The pathogenesis of generalized myxedema is thought to be fairly well understood and related to the deficiency of thyroid hormone, but the
pathogenesis of pretibial and orbital myxedema due to Graves' disease is not fully understood, however, two mechanisms predominate:
- Fibroblast stimulation. It is thought that fibroblast stimulation by the thyroid stimulating hormone (TSH) receptor increases the deposition of glycosaminoglycan, which results in an osmotic edema and fluid retention. It is thought that many cells responsible for forming connective tissue react to increases in TSH levels.
- Lymphocyte stimulation. In Graves' thyroid disease, lymphocytes react against the TSH receptor by inappropriately producing thyroid-stimulating immunoglobulin (IgG; type II hypersensitivity). Lymphocytes react not only against thyroid receptors, but also any tissue with cells expressing the receptor. This can lead to tissue damage and scar tissue formation, explaining the deposition of glycosaminoglycans.

==Diagnosis==
It is often possible to diagnose myxedema on clinical grounds alone. Characteristic symptoms are weakness, cold intolerance, mental and physical slowness, dry skin, typical facies, and hoarse voice. Results of the total serum thyroxine and free thyroxine index tests usually will confirm the diagnosis.

==Management==
Primary treatment is prompted by the administration of adequate doses of either the thyroid hormone L-thyroxine given intravenously or by giving liothyronine via a nasogastric tube. It is essential to identify and treat the condition precipitating the coma.

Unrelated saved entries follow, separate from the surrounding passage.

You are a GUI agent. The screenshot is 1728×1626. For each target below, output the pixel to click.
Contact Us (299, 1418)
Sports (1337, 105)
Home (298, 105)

Myxedema coma is rare but often fatal. It occurs most often in elderly women and may be mistaken for one of the chronic debilitating diseases common to this age group.

Gabrilove et al demonstrated that histological skin changes can be observed within 3-4 weeks after initiating thyroid hormone replacement therapy with desiccated thyroid extract. This was documented through skin biopsies performed on individuals with hypothyroidism both before and after treatment. The magnitude of these effects was related to the dose of thyroid hormone administered, and the rate at which this occurred depended on the amounts of material present at the outset.

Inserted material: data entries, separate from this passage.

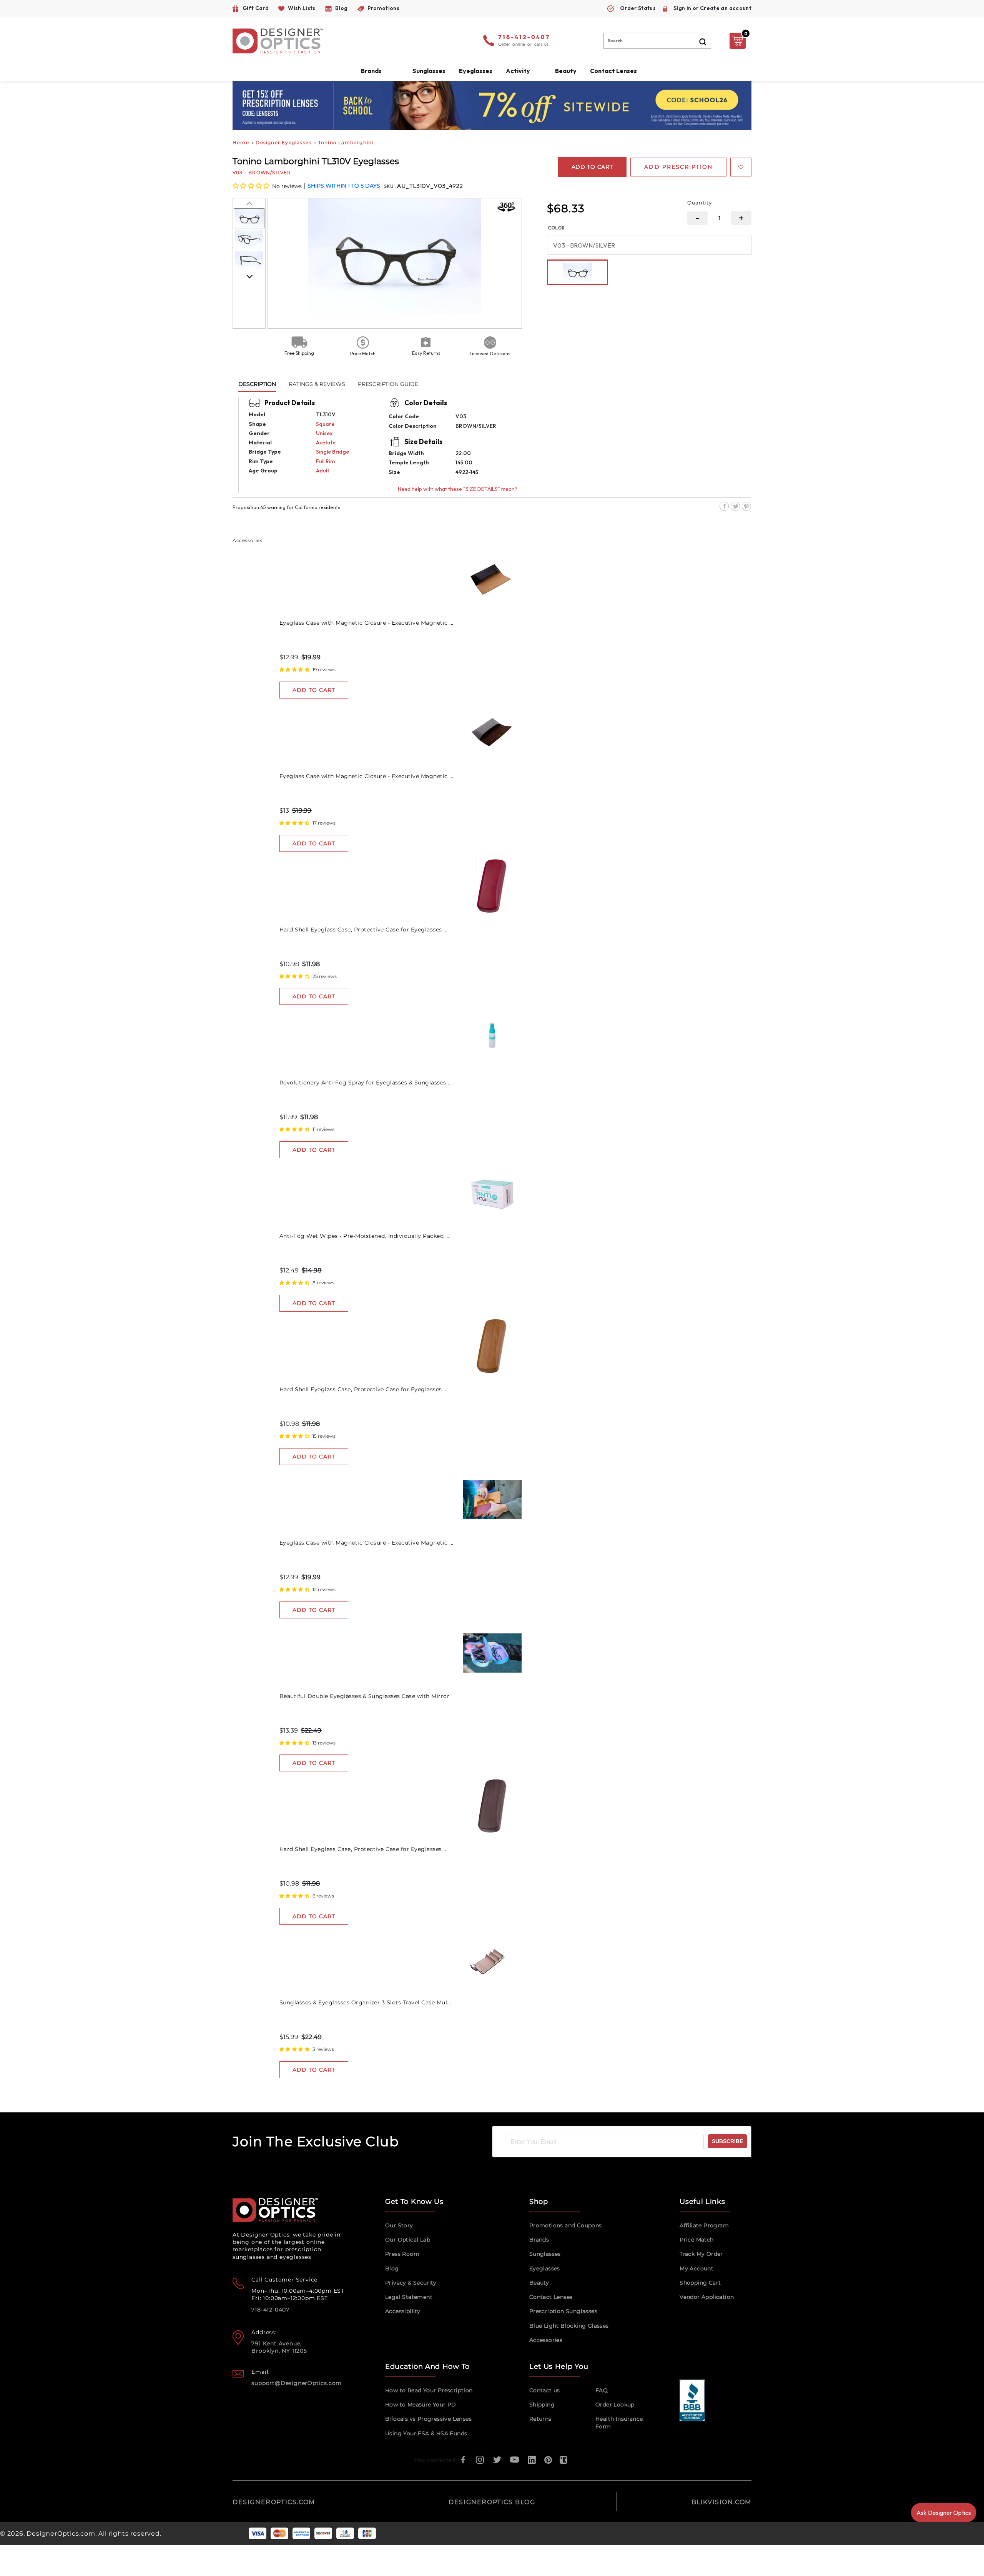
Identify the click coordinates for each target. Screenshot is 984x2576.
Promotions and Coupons (565, 2225)
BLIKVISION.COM (721, 2502)
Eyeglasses (544, 2268)
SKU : (390, 186)
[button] (252, 186)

Though the exact cause of myxedema is still unclear, a wealth of research has demonstrated the importance of iodine. In an important study the researchers showed that in the myxedematous type of cretinism treatment with iodine normalizes thyroid function provided that the treatment is begun early in the postnatal period. If not, the prognosis remains dismal.

==History==
Myxedema was first treated successfully in 1891 when George Redmayne Murray diagnosed a 46-year-old woman with the disease. He prescribed an extract from sheep thyroid. The patient improved significantly within a few weeks and lived another 28 years while taking the sheep thyroid extract.

==Etymology==
The word myxedema originates from μύξᾰ, meaning "mucus" or "slimy substance", and οἴδημα for "swelling".